It's not often a bonsai needs a forklift to be put in place.
Two Japanese Black Pines - pruned with the same techniques as bonsai, just on a larger scale - have been recently planted at the National Arboretum Canberra.
The 62-year-old trees, each weighing a couple of tonnes, were donated by a pioneer of bonsai in Australia, 82-year-old Dorothy Koreshoff, who imported them from Japan as seeds with her husband Vita in 1951. ''They're the oldest black pines in Australia, I can assure you,'' Mrs Koreshoff said from her home in Quorrobolong, south of Cessnock, in the Hunter Valley.

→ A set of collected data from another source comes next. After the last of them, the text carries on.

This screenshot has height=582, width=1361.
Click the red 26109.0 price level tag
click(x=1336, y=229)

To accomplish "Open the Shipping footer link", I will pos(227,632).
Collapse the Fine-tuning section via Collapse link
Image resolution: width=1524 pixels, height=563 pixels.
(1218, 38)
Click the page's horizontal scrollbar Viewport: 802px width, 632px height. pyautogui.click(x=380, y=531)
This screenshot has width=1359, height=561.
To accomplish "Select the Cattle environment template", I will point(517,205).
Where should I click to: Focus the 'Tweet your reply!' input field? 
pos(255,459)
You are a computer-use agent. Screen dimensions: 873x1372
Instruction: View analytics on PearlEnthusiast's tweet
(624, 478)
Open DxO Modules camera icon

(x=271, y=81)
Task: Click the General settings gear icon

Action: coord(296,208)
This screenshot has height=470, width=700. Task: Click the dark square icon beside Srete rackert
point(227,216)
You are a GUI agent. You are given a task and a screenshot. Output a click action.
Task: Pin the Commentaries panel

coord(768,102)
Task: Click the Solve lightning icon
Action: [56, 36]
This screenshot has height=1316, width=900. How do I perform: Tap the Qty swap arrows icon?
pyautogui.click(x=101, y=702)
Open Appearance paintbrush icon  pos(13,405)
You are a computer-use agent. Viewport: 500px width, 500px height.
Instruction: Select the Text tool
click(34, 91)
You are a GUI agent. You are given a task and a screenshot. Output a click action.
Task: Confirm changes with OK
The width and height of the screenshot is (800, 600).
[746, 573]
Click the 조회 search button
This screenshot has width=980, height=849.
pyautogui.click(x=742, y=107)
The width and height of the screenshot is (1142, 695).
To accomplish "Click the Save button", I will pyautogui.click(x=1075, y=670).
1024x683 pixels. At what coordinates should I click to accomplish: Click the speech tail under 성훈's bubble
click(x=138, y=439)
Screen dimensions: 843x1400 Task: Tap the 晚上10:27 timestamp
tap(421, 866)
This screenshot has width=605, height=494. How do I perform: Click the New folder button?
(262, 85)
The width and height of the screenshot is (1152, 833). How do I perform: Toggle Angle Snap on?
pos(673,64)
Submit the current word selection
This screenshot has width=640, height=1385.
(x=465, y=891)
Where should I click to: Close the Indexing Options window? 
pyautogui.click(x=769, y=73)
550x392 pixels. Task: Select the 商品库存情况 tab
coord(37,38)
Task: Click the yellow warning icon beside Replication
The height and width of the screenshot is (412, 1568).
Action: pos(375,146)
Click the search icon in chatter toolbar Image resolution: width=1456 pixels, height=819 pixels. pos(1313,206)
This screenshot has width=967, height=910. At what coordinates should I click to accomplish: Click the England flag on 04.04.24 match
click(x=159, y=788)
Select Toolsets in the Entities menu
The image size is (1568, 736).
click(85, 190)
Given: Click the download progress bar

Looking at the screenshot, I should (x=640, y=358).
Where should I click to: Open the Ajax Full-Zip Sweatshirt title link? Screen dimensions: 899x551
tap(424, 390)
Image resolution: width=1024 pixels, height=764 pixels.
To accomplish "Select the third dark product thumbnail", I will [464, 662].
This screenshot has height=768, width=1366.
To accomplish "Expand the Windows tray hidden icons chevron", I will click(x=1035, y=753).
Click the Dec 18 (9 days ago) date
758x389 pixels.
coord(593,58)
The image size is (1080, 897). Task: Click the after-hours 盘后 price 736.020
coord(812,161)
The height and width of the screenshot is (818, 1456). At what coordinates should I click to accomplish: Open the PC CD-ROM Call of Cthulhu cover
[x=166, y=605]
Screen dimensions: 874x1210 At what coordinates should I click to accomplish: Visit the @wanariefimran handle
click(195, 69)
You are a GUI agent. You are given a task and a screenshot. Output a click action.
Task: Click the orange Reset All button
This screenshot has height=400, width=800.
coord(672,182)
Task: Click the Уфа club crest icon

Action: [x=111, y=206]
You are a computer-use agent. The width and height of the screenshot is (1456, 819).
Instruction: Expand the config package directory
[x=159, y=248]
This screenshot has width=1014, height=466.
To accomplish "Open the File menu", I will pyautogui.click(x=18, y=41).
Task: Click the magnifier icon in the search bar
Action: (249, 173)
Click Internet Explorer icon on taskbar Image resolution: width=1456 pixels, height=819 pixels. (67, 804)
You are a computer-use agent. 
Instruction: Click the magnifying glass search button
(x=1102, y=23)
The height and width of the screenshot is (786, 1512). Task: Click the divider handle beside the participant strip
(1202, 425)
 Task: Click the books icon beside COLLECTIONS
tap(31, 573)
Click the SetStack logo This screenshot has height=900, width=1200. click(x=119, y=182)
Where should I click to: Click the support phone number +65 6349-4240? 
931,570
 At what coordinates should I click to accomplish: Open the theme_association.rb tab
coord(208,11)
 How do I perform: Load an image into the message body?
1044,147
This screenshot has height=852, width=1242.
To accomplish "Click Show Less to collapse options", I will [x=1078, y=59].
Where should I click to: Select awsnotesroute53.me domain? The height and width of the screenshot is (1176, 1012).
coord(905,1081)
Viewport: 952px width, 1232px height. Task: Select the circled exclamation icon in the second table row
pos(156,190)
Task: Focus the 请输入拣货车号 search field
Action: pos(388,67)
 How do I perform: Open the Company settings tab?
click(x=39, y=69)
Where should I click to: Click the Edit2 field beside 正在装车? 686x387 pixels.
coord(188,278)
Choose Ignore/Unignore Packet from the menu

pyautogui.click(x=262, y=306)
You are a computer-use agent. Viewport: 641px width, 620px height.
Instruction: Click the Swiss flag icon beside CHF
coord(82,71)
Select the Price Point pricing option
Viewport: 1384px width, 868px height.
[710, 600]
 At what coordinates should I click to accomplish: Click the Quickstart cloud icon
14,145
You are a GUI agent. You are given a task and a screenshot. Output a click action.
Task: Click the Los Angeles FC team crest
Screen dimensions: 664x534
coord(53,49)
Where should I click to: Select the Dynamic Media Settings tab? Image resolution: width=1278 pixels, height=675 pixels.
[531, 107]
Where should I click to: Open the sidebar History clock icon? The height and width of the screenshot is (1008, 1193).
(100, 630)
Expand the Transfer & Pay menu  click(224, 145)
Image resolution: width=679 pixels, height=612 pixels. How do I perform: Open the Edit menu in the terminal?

''There were no Japanese pines in Australia at that time, so they were the first ones imported into Australia.''
Mrs Koreshoff originally donated the trees in 2008 to the National Bonsai and Penjing Collection Australia's temporary home at the Caretaker's Cottage in Commonwealth Park. They were transplanted to the arboretum near its new bonsai pavilion last week.
National Bonsai and Penjing Collection of Australia curator Leigh Taafe said the pines would usually grow to eight to 10 metres high but with some bonsai-style pruning they were trained to about 2.5 metres high.
''They're significant for their age and for Dorothy's status in the bonsai community,'' Mr Taafe said.
The trees - as seeds - had a rough start in Australia, subject to some bureaucratic red tape and left languishing for at least several months in a Customs office in Sydney.
Mrs Koreshoff said she was ''chastised'' by Customs for bringing in a pound of seed from several tree varieties from Japan without a licence.
''Well, we were just a backyarder back then. We didn't have a licence,'' she said.
''We were taken up to a second floor and they said we should not have brought these in and it was against regulations not to have a licence for them. 'But they're here,' the officer said. The window ledge was at least 30cm wide and he placed the box [of seeds] on it and I guarantee it didn't move. That was in May and in August the box arrived by post. It hadn't even been opened.''
The trees were initially grown in sandy soil in Maroubra and then moved to the Koreshoffs' family nursery in Castle Hill in 1966 where they remained until 2008 when the nursery closed. She wanted them to go to a good home so donated them to the collection in Canberra.
''I couldn't sell them, I wanted to give them away,'' she said. ''I just love working with the bonsai, love it. It's my life.''
Mrs Koreshoff was introduced to bonsai by her husband Vita who was 21 years her senior and died in 1985 - ''the greatest loss of my life''.
''He was already doing bonsai when I was born,'' she said. ''I got married when I was 18 and from that time on I was as devoted and enthusiastic as he was. I had an artistic background and wanted to be an artist, well, I'm an artist all right, I'm a horticultural artist.''
She believed the trees would thrive at the arboretum.